The line gets a laugh, but this is no spoof. For both the DNC and the RNC, The Late Show host ended week-long coverage by nursing one of America’s most popular light beers on screen. And from “this week has been so relentless I needed a safe word—mine was Bud Light” to “please drink responsibly, whether or not we do,” every joke at Bud Light’s expense doubled as the latest example in a long lineage of native alcohol advertising on TV.
The practice tends to happen only after dark—as Neil Patrick Harris’ infamous Heineken ad spoofed, there were rules about drinking on camera and the legacy continues—and usually only the biggest of big box brewers and distillers tend to partake. Given his resume of late-night timeslots, Colbert himself has a strong history here. On The Colbert Report, he threw back everything from Bud Light Lime to a certain Tennessee Whiskey with a familiar black label. But he’s far from the only one.
Colbert’s former colleague John Oliver shotgunned a Bud Light Lime on HBO to celebrate the fall of ex-FIFA president Sepp Blatter in a set that basically mirrored a beer beach commercial. (“Bud Light Lime tastes like your tongue is angry with you,” is a slogan worthy of Blatter.) And on that duo’s old channel, new Daily Show host Trevor Noah sat down for a bevy of label-centric Kentucky bourbons with senator Rand Paul this year.

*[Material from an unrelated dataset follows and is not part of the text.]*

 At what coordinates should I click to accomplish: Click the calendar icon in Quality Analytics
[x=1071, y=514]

Essentially in live, late-night settings, virtually anything can happen and it’s not always an idea direct from the big brand itself. Just ask Peyton Manning about declaring his undying love for a couple of cold Budweisers post-Super Bowl.

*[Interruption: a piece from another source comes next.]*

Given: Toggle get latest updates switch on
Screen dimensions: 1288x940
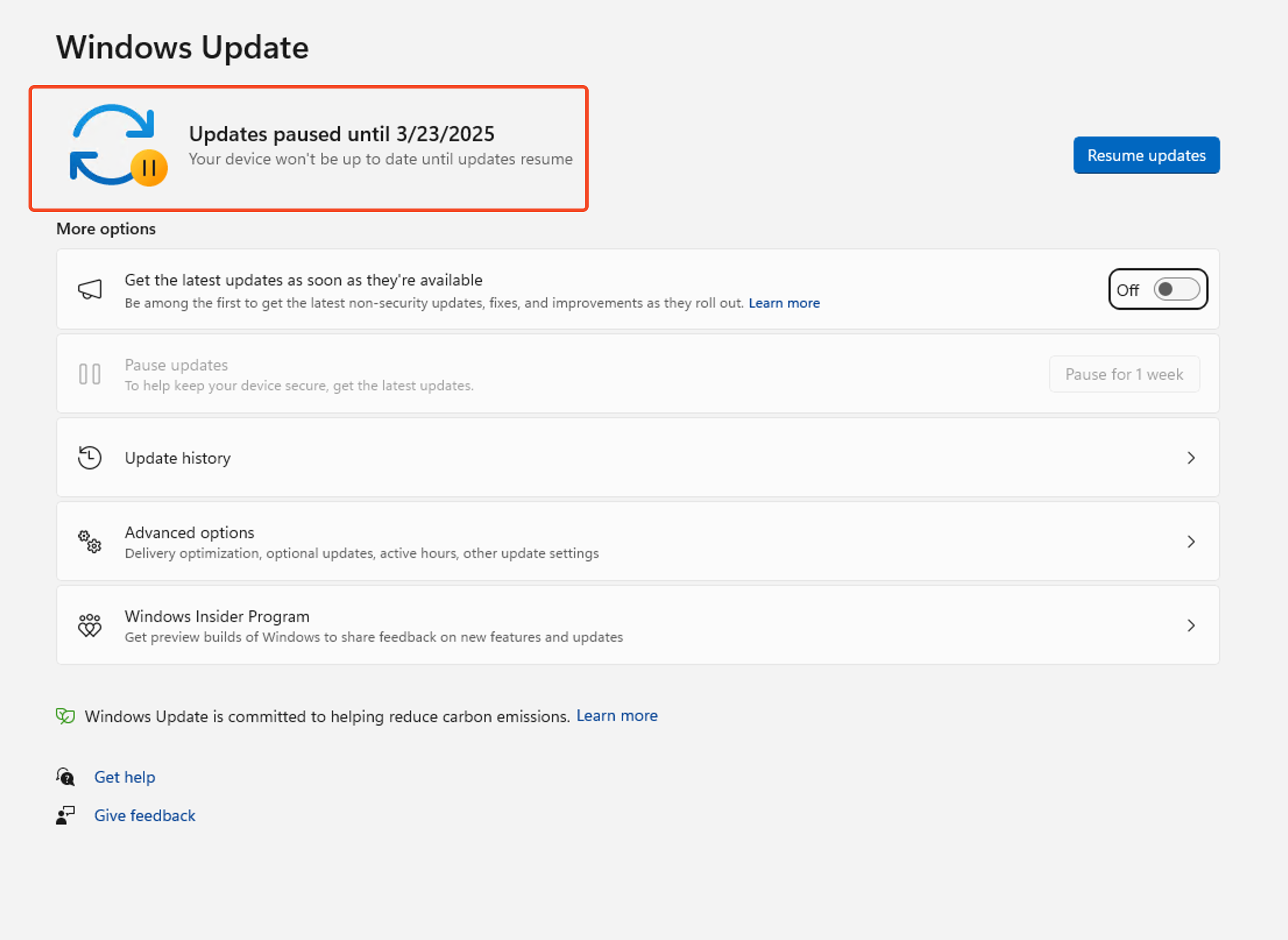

As for The Late Show’s recent Bud Light love, word has yet to come out either way about how sponsored the segments were. The punchlines point in one direction, obviously. (“I can’t wait for this week to be over so I can have a drink,” Colbert said post-RNC. “So I won’t. (Grabbing a Bud Light) Bud Light, the beer we could get.”) But the most illuminating clue came from the DNC show’s first toss to commercial. Colbert sat down with his prop weasel, ready to deliver a line and hit the “we’ll be right back”—but the Bud Light on his desk had the label facing away from the audience. He quickly reached out to twist things around, only to dump half the beer all over.
It may not have been a perfect brand moment, but that’s not the goal of these segments anyway. In fact, such imperfection is exactly why such moments get people talking about the Bud Lights of the world more often than they’d ever otherwise.